__Set task__: Revise the lines below, changing every "Select" to "Choose" and keeping everything else the same. Leave the pictures out of your answer.

+ + + +

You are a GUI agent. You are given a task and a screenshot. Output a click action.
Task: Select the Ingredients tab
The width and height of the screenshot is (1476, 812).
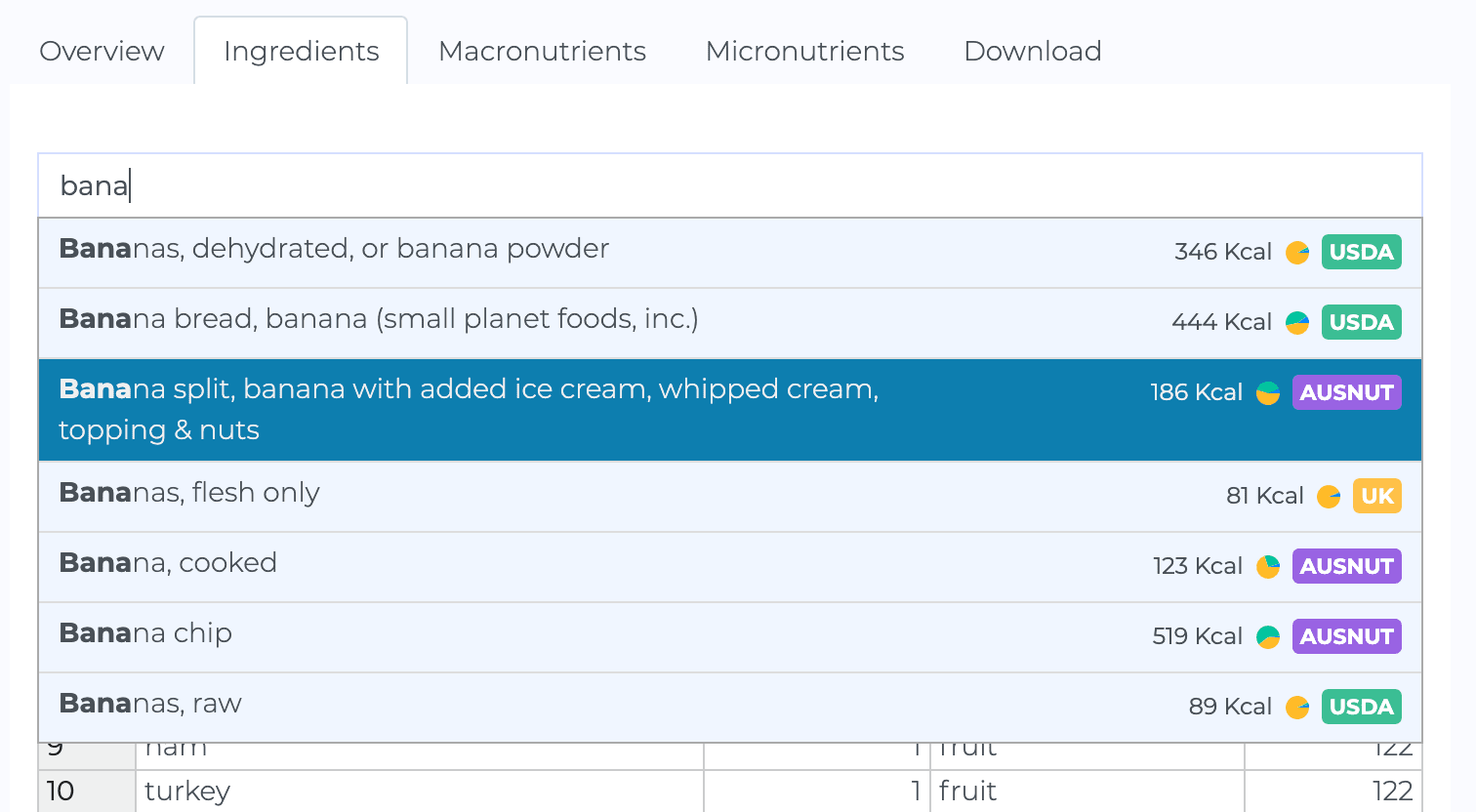click(x=301, y=51)
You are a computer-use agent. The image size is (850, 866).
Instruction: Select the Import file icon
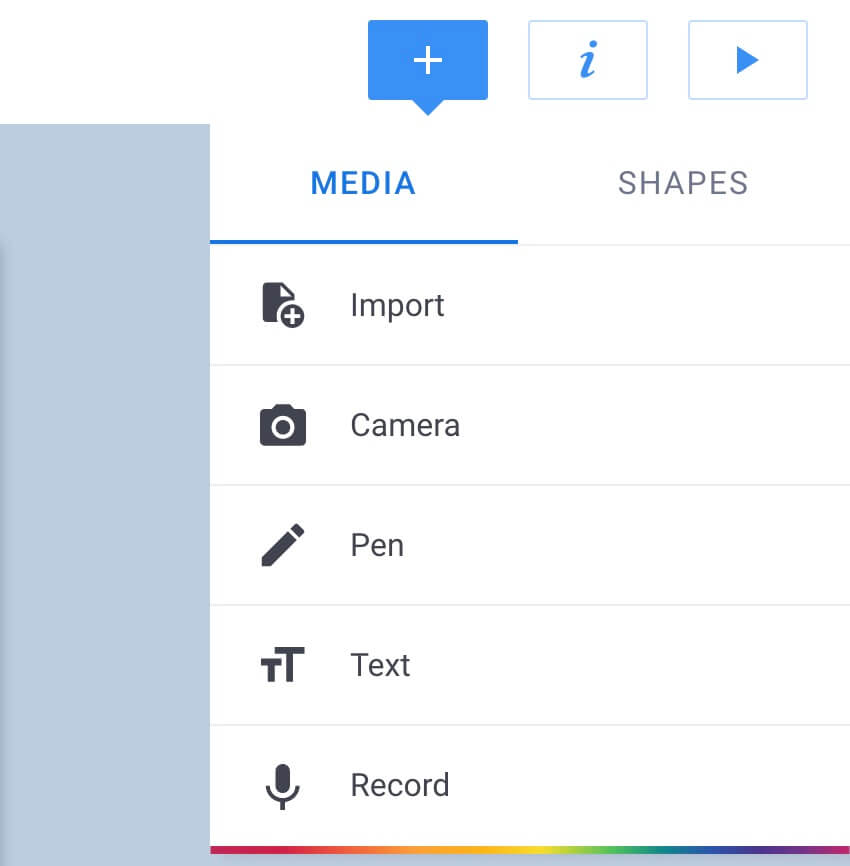(x=283, y=304)
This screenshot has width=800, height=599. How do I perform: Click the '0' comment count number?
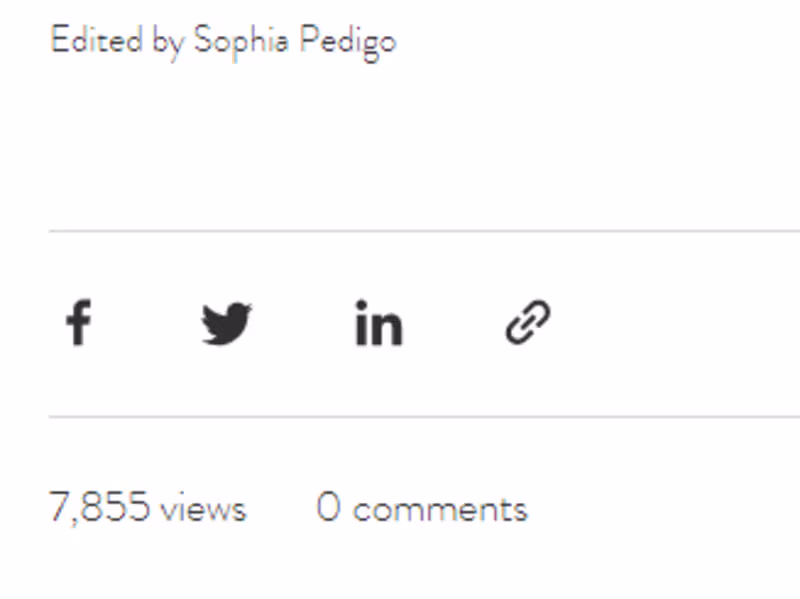[x=329, y=506]
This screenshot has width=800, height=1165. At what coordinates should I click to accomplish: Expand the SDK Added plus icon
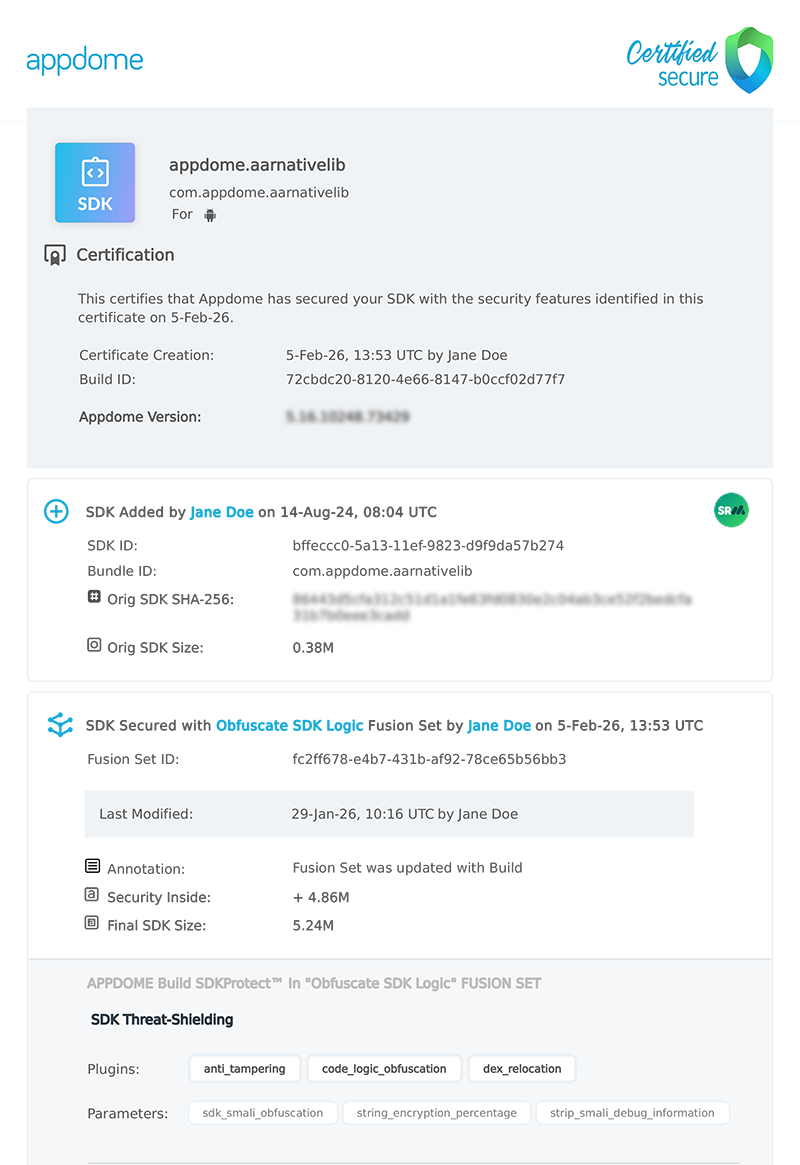57,512
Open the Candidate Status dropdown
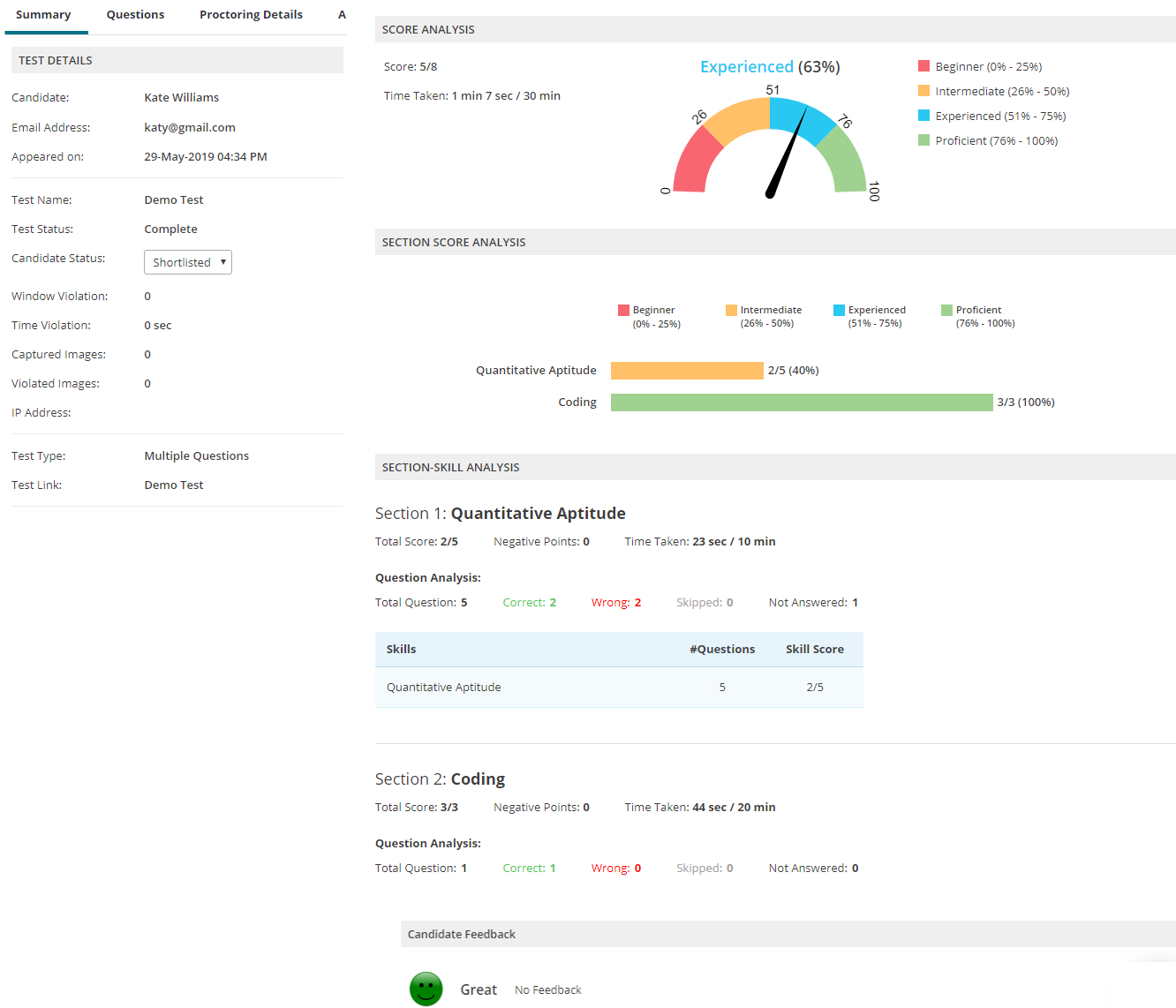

+ + + +

__Reply__:
You are a GUI agent. You are given a task and a screenshot. Output a click action.
Task: Choose the Ingredients tab
The width and height of the screenshot is (1476, 812).
click(x=301, y=51)
You are a computer-use agent. The image size is (850, 866).
Instruction: Choose the Import file icon
(x=283, y=304)
This screenshot has width=800, height=599. How do I perform: Click the '0' comment count number?
[x=329, y=506]
This screenshot has width=800, height=1165. At what coordinates should I click to accomplish: Expand the SDK Added plus icon
57,512
Open the Candidate Status dropdown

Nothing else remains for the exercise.